Freizeit ist immer mehr Arbeit

Matsuda kommt

Von Linus Reichlin

 

Um drei Uhr nachts klingelte mein Handy, ich hatte vergessen, es stummzuschalten. „Lüg nicht!“, sagte Ruth später, als ich behauptete, ich hätte vergessen, es stummzuschalten.

Also gut: Ich hatte das Handy, als wir uns schlafen legten, bewusst nicht stummgeschaltet, weil ich damit rechnete, dass Benz mich aus Los Angeles anrufen würde wegen Herrn Matsuda.

„Sind Sie krank“, fragte Benz, „Sie klingen irgendwie erkältet.“ „Nein, mir geht es bestens“, sagte ich, „ich habe nur ein bisschen geschlafen. Hier bei uns ist es nämlich jetzt 3.00 Uhr nachts.“ „So? Nun gut, aber hier in Los Angeles ist es erst 20.00 Uhr“, sagte Benz vorwurfsvoll. Er sagte nicht: „Und ich darf ja wohl erwarten, dass meine Mitarbeiter um 20.00 Uhr noch wach sind.“ Aber er dachte es. 

„Matsuda kommt jetzt übrigens am Sonntag an“, sagte er, „12.45 Uhr, mit der Maschine aus London. Deshalb rufe ich an. Holen Sie ihn am Flughafen ab, zeigen Sie ihm Zürich, gehen Sie mit ihm essen, aber nicht japanisch, er will Geschnetzeltes.“ Sonntag? Aber am Sonntag konnte ich nicht!
 
„Am Sonntag hat dein Sohn Geburtstag!“, sagte Ruth. „Dein Sohn Max“, sagte sie, „falls du seinen Namen vergessen hast. Max heisst er.“ „Ja, ich weiss“, sagte ich. Ich erklärte ihr, dass Matsudas Sekretärin immer von Dienstag gesprochen hatte, wir hatten seine Ankunft am Dienstag erwartet.

„Wenn Sie am Sonntag nicht können“, sagte Benz, „ist das kein Problem. Dann kann Wuttke das machen. Der hat keine Kinder. Ich rufe ihn gleich an.“ „Nein!“, rief ich, in meinem Bett sitzend: Nicht Wuttke! „Nein, ich kriege das schon irgendwie hin!“, sagte ich und versuchte, wieder einzuschlafen, mit Betonung auf versuchte. 

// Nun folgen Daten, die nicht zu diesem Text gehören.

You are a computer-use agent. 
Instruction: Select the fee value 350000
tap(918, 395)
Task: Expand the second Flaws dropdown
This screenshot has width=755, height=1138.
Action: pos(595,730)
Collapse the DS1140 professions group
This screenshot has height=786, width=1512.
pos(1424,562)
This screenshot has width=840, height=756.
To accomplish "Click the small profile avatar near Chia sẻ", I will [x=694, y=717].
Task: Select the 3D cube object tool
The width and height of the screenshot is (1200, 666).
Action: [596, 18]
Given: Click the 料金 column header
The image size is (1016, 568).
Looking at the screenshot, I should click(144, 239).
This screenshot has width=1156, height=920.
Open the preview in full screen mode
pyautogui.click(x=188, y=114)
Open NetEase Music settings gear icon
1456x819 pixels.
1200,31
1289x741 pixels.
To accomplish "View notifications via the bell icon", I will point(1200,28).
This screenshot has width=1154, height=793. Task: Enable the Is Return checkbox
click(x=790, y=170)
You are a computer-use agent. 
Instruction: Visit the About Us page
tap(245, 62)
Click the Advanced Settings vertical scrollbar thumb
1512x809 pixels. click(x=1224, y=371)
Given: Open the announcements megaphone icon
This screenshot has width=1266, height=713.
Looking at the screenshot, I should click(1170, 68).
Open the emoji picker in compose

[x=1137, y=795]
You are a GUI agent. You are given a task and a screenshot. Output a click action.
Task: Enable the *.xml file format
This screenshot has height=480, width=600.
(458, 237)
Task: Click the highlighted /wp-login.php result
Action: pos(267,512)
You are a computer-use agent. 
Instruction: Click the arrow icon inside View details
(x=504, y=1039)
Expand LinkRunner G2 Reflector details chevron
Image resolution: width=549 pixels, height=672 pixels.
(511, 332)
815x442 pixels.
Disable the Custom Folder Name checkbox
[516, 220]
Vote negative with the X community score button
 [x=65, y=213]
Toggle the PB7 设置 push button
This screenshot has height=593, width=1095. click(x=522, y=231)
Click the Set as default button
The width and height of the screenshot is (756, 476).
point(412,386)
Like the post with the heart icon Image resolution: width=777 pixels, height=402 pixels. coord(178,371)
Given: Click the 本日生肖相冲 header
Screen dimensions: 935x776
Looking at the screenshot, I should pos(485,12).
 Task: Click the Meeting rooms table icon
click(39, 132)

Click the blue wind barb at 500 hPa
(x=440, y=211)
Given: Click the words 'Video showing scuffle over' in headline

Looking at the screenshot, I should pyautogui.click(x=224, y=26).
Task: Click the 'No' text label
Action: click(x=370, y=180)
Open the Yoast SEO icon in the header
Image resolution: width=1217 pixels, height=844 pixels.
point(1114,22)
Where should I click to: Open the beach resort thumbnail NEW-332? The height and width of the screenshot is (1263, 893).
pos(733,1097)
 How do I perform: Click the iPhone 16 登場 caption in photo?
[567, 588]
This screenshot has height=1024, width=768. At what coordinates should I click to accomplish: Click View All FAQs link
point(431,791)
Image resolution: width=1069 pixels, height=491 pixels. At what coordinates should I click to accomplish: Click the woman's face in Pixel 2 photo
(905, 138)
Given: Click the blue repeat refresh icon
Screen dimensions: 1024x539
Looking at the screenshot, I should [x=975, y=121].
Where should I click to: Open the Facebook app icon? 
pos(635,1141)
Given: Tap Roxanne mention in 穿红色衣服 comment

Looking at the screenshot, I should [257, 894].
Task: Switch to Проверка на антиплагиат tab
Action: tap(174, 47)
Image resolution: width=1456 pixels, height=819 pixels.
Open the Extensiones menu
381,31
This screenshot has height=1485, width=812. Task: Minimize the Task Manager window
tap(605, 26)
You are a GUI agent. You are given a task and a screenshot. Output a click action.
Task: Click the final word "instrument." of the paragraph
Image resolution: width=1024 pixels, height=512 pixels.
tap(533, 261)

Am nächsten Morgen versprach ich Max, ihm einen Hund zu schenken, und als er mir um den Hals fiel, sagte ich: „Aber ich kann leider an deinem Geburtstagsfest nicht dabei sein. Dafür hast du ja dann aber endlich einen Hund. Du hast dir doch immer einen gewünscht!“ „Ein Hund kommt mir nicht ins Haus! Schon gar nicht als Bestechungsgeschenk!“, sagte Ruth, und Max begann zu weinen, nur musste ich jetzt dringend ins Büro, um die Unterlagen für Matsuda vorzubereiten. 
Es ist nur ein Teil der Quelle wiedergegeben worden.